Passage given:
I always say that until you've played both of the Francis Tresham masterpieces, Civilization and 1830: Railways & Robber Barons you can't call yourself a proper gamer!

However...

No - in your situation I wouldn't recommend you bust a gut to get hold of Mega Civ. The original was a truly great game. The first game to introduce the concept of a tech tree for example - such an awesome concept and a major feature of almost all Civ games since. I introduced this 35 year old game to my group recently, two of whom said they disliked long games. EIGHT hours later, and unfinished, everyone LOVED it! If this new game were a reprint of the original at a "normal" price level, I'd say don't hesitate, but at this price level, and as a student, it's hard to recommend you committing a major portion of your budget to any game. (Don't let me stop you if you can't resist though! I'm sure this new version is a great game.)

Civ and Adv Civ are still obtainable new(!!) if you look hard enough. I bought a copy a couple of years ago from Print and Play Productions. Not cheap but less than mega civ, beautifully done, and a brand new item - not a battered copy such as you might get if you obtained it 2nd hand.

What you will do:
#1 Rewrite the paragraph of the passage on Civilization that begins "Civ and Adv Civ are still obtainable" as a short bulleted list that keeps its main facts.
#2 Answer these questions from the passage on Civilization:
(a) Which two Francis Tresham games must you play before you can call yourself a proper gamer?
(b) How many hours did the writer's group play the game without finishing?
(c) From whom did the writer buy a new copy a couple of years ago?
#3 Copy the passage on Civilization word for word, from "I always say" up to and including "a proper gamer!".
Rely only on the passage on Civilization.

Record list:
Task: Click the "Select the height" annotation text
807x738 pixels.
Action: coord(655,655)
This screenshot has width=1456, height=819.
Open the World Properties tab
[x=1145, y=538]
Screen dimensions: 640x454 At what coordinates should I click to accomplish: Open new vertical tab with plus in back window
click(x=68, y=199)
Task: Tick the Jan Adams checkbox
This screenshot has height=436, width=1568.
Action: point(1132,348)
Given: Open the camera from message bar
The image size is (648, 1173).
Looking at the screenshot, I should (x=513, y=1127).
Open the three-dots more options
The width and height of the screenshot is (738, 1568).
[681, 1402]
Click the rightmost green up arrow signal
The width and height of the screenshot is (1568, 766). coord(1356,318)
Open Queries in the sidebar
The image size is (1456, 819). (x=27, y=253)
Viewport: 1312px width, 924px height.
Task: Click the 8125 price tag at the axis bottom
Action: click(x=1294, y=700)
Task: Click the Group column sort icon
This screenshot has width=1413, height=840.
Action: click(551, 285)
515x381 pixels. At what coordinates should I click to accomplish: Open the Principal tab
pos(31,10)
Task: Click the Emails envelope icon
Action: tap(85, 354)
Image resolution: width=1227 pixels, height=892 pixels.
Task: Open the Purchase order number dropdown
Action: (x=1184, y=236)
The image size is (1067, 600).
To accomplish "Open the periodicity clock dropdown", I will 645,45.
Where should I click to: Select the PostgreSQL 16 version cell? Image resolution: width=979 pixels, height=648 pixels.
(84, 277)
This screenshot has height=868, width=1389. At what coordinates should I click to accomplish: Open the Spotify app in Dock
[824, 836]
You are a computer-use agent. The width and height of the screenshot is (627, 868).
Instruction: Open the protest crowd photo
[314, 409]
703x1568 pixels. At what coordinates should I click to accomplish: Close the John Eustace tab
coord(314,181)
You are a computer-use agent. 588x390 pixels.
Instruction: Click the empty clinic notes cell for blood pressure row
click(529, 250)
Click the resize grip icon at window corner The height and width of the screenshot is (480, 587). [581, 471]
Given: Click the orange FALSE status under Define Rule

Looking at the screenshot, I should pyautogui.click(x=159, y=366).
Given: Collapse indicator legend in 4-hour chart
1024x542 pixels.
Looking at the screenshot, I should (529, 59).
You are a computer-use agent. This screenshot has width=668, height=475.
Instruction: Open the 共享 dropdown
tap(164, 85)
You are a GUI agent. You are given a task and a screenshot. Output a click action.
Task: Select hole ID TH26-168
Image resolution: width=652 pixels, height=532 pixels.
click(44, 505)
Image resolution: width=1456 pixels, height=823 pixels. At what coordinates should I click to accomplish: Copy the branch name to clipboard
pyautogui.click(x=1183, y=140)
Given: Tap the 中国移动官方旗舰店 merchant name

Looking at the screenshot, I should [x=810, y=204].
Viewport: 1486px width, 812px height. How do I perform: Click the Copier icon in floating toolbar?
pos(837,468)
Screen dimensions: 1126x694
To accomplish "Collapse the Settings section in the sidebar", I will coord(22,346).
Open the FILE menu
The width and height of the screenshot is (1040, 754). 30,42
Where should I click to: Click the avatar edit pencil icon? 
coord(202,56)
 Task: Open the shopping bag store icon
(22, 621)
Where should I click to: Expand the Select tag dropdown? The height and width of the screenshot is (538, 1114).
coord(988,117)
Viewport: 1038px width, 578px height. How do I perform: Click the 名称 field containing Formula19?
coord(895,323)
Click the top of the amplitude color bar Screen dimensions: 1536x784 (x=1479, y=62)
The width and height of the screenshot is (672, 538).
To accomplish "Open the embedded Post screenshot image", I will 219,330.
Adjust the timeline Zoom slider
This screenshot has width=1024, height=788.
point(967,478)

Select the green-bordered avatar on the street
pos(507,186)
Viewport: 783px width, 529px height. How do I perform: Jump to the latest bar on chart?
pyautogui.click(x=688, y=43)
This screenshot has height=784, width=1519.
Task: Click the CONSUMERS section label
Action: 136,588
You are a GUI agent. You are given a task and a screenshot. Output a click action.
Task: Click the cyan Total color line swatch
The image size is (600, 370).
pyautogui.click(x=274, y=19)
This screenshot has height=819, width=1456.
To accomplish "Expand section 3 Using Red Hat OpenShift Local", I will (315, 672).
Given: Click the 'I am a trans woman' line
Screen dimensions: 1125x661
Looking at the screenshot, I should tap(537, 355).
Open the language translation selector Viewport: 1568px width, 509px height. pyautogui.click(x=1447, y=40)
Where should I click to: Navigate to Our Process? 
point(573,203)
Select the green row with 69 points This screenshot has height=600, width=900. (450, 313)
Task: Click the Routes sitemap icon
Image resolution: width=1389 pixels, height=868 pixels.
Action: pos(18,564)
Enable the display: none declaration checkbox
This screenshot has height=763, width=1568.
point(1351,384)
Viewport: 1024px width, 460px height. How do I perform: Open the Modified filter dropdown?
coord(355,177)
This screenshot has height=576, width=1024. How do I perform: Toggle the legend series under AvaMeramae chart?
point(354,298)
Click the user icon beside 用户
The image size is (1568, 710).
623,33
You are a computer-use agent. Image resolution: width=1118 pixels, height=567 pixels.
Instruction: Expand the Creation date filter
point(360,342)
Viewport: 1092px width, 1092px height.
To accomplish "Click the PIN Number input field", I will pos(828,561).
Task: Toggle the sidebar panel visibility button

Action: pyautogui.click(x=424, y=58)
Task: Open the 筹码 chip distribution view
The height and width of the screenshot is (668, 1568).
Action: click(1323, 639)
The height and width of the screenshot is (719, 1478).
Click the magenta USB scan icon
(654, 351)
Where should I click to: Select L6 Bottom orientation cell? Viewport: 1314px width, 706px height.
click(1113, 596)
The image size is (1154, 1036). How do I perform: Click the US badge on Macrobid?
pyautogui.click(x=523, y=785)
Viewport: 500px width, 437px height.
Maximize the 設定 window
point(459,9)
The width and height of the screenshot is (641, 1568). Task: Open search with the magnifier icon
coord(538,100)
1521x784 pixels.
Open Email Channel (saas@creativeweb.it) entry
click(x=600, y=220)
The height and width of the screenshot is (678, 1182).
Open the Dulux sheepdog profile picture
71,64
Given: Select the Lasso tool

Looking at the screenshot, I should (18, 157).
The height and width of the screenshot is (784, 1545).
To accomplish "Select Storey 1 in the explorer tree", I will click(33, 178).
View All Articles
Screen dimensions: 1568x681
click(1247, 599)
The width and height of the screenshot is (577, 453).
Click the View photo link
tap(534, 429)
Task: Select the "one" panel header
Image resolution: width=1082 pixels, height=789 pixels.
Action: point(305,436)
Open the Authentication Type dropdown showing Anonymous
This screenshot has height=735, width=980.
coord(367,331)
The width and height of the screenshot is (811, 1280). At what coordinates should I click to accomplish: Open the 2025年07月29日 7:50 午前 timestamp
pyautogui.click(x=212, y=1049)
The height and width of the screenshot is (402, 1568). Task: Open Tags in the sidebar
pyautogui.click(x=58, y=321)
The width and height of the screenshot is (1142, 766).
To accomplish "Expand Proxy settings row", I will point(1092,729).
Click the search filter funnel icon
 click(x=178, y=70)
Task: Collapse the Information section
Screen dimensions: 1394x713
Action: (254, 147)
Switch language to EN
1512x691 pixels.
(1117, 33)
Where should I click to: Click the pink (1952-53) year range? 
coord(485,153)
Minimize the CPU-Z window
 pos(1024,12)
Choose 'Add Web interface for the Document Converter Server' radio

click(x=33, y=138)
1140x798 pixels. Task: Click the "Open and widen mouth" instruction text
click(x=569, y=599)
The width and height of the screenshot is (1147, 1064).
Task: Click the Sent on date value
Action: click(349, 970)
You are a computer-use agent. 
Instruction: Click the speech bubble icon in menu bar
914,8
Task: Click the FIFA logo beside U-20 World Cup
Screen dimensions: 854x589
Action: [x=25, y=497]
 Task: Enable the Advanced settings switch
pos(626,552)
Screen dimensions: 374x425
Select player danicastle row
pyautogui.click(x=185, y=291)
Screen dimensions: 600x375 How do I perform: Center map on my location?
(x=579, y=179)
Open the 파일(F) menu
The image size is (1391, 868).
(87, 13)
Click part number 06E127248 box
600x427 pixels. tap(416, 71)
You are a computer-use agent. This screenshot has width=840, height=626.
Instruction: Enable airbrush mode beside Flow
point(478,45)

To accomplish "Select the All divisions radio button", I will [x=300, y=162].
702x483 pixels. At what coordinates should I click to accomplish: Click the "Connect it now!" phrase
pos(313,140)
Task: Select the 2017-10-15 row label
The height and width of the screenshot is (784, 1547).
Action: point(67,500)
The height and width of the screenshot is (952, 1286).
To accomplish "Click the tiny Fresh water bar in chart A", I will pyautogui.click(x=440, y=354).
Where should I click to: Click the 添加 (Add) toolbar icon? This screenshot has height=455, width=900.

Worked solutions:
#1
- Civ and Adv Civ can still be bought new if you look hard enough.
- The writer bought a copy a couple of years ago from Print and Play Productions.
- It was not cheap, but it cost less than Mega Civ.
- It was beautifully done and brand new, not a battered second-hand copy.

#2
(a) Civilization and 1830: Railways & Robber Barons.
(b) Eight hours.
(c) Print and Play Productions.

#3
I always say that until you've played both of the Francis Tresham masterpieces, Civilization and 1830: Railways & Robber Barons you can't call yourself a proper gamer!